» **Work instructions**:
[1] Please copy the passage from the article on the Africa health security partnership word for word, between "From the COVID-19" and "project consultation represented.", inclusive.
[2] Pick up the article on the Africa health security partnership, not the records, right after its final sentence and keep writing.

─── Extract to read ───

In July 2023 Africa CDC, WHO, and the Robert Koch Institute (RKI) launched a Health Security Partnership intended to strengthen disease surveillance and epidemic intelligence across Africa. The areas of biosecurity, integrated disease surveillance, event-based surveillance, genomic surveillance, and epidemic intelligence will be central to these efforts. The partnership hopes to encourage “strong country leadership” as it moves to implement the first phase across six AU Member States: The Gambia, Mali, Morocco, Namibia, Tunisia, and South Africa. It will later be expanded to additional countries.  

Surveillance brings security 

WHO states that strengthening disease surveillance is a “foundational requirement” for health security. Although “substantial progress” has been made in surveillance over the past decade, Africa “experiences more outbreaks” and health emergencies than other regions. Many of these could be prevented or controlled through “proven public health interventions”.  

From the COVID-19 it became clear that the public health laboratory plays a “critical role” in surveillance. Furthermore, advancements in data collection, management, reporting, and dissemination are necessary to facilitate evidence-based policy making in emergencies.  

Thus, the new Partnership works to improve integrated disease surveillance capabilities on the continent to “better detect, confirm, and notify health security threats”. Dr Yenew Kebede, Head of Laboratory Systems and Networks at Africa CDC, is pleased by the “significant milestone” that the launch meeting and multi-country project consultation represented. 

“It provides a platform for sharing experiences and best practices, which will be essential for the success of the project.”

─── Source information ───

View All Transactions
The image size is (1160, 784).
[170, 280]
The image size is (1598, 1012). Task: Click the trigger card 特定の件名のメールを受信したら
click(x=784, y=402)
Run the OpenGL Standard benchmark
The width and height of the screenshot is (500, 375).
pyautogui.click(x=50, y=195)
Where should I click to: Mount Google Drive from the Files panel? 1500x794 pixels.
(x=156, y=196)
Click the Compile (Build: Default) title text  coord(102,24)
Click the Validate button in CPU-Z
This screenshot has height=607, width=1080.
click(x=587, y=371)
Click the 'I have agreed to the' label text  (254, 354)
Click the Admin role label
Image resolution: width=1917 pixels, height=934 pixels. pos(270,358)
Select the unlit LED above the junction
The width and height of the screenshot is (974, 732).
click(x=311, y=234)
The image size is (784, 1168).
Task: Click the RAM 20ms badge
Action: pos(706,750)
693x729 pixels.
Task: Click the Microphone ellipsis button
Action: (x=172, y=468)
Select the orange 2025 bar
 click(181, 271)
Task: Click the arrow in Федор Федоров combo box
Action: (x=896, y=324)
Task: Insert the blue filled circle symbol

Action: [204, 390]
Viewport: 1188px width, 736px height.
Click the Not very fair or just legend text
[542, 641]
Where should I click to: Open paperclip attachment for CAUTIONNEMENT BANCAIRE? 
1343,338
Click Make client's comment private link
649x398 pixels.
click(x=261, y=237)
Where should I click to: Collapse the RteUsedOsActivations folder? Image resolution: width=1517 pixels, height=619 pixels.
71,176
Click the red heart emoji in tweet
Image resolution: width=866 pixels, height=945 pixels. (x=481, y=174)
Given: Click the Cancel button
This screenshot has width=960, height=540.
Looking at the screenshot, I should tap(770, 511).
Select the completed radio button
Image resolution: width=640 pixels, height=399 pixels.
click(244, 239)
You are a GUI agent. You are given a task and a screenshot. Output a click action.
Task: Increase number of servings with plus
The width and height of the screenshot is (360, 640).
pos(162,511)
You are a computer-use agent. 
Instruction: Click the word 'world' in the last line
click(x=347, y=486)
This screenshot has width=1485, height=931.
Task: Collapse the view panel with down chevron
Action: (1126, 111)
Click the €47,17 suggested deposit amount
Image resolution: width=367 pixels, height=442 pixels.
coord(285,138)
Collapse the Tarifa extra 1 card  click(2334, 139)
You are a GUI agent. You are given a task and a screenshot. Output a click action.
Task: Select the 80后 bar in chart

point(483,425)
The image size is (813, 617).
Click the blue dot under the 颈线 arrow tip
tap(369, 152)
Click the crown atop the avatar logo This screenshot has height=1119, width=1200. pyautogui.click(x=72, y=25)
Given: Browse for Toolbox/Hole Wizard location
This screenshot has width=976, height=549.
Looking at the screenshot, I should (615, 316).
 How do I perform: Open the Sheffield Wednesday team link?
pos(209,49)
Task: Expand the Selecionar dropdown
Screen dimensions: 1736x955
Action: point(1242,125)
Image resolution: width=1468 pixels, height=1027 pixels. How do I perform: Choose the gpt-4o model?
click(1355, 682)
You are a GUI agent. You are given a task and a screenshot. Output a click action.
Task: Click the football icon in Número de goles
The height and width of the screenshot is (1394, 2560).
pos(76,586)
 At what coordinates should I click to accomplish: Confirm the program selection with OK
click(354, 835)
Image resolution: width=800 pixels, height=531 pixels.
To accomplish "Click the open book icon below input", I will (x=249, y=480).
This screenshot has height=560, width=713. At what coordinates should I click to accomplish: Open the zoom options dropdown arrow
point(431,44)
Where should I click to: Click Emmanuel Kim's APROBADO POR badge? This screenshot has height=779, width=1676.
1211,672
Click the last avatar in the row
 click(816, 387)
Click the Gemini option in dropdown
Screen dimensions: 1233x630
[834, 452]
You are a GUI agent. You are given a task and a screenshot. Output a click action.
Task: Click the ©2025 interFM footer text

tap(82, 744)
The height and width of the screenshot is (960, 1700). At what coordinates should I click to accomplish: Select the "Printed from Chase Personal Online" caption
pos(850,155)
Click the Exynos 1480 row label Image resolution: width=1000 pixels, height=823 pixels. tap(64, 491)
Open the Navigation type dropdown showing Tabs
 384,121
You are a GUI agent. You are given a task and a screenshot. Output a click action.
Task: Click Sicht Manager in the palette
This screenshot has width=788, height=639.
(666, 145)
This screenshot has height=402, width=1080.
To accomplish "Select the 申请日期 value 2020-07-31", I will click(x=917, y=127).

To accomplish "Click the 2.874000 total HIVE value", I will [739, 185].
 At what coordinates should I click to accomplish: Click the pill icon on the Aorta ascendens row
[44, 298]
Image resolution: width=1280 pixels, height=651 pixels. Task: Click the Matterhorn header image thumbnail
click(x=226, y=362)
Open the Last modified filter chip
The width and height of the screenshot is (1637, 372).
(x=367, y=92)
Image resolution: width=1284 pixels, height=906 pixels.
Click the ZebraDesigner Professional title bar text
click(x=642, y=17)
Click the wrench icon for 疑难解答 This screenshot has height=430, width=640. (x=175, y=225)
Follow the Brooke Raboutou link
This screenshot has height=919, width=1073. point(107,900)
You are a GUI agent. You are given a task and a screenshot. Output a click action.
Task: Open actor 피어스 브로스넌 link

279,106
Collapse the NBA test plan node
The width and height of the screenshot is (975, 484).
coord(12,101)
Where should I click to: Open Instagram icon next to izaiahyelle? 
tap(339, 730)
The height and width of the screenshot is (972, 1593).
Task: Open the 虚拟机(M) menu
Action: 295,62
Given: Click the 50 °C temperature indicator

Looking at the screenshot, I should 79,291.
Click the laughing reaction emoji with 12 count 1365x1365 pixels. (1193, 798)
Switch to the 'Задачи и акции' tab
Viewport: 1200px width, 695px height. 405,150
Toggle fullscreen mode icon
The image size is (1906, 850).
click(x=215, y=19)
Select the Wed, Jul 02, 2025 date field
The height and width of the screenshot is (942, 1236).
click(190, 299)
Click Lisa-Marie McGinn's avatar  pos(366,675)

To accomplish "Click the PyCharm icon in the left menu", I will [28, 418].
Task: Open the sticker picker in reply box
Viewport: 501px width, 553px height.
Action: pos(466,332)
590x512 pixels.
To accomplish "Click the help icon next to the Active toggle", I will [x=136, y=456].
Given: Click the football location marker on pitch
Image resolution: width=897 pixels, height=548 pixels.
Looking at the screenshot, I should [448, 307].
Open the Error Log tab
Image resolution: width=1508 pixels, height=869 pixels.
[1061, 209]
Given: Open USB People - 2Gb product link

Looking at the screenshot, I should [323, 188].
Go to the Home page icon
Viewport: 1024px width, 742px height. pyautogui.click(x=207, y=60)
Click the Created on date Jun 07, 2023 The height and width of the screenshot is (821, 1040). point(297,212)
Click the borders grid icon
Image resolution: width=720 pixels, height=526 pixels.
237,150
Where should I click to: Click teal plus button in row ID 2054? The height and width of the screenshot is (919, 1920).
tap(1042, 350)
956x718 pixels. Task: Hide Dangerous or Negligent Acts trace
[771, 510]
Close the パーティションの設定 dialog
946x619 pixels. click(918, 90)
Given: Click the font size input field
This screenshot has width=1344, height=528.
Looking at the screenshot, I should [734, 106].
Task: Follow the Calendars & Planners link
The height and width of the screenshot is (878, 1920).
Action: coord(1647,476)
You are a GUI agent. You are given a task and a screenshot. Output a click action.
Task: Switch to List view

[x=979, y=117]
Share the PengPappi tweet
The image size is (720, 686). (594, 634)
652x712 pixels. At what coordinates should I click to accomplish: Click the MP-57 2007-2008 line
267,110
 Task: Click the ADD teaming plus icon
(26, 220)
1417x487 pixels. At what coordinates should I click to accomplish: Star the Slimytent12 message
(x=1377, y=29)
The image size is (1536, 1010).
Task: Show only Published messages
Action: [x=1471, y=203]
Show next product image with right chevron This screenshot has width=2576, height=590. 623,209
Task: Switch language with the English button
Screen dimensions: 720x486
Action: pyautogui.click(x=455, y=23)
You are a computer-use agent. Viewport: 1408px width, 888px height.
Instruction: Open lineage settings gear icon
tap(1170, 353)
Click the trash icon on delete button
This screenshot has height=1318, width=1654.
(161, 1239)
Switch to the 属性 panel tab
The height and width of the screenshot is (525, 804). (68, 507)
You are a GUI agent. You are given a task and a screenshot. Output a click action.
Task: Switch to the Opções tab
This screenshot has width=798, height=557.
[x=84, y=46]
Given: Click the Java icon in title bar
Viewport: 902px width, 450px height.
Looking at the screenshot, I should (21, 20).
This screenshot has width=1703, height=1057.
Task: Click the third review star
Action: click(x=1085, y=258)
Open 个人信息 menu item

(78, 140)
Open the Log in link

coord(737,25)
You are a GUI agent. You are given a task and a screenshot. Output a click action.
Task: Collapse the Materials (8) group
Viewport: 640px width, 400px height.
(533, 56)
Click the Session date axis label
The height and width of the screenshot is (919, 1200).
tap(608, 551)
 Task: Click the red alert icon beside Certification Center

───

» **Answer set**:
[1]
From the COVID-19 it became clear that the public health laboratory plays a “critical role” in surveillance. Furthermore, advancements in data collection, management, reporting, and dissemination are necessary to facilitate evidence-based policy making in emergencies.  

Thus, the new Partnership works to improve integrated disease surveillance capabilities on the continent to “better detect, confirm, and notify health security threats”. Dr Yenew Kebede, Head of Laboratory Systems and Networks at Africa CDC, is pleased by the “significant milestone” that the launch meeting and multi-country project consultation represented.

[2]
JEAP 

WHO and Africa CDC have already been working together through the Joint Emergency Preparedness and Response Action Plan (JEAP), a five-year strategic collaboration to “boost emergency preparedness and response efforts” throughout the continent, ensuring outbreaks are “efficiently” managed. The latest Partnership will contribute to the wider collaborative framework with “concrete results” in the areas of emergency preparedness and response and surveillance and laboratory capabilities, protecting the health of people in Africa through a “better coordinated and more resilient health system”.  

Sara Hersey, Director of Collaborative Intelligence at WHO Hub for Pandemic and Epidemic Intelligence, emphasised that WHO “remains dedicated” to working with Member States to “systematically strengthen our capabilities and collaboration” across “stakeholders, sectors, and borders”.  

“Our collective ability to prevent, prepare for, and respond to health security emergencies remains critical to keeping our communities safe.”  

This Partnership is launched just days after new appointments to ATC, perhaps signalling to the global community how seriously Africa CDC is taking disease surveillance and health security.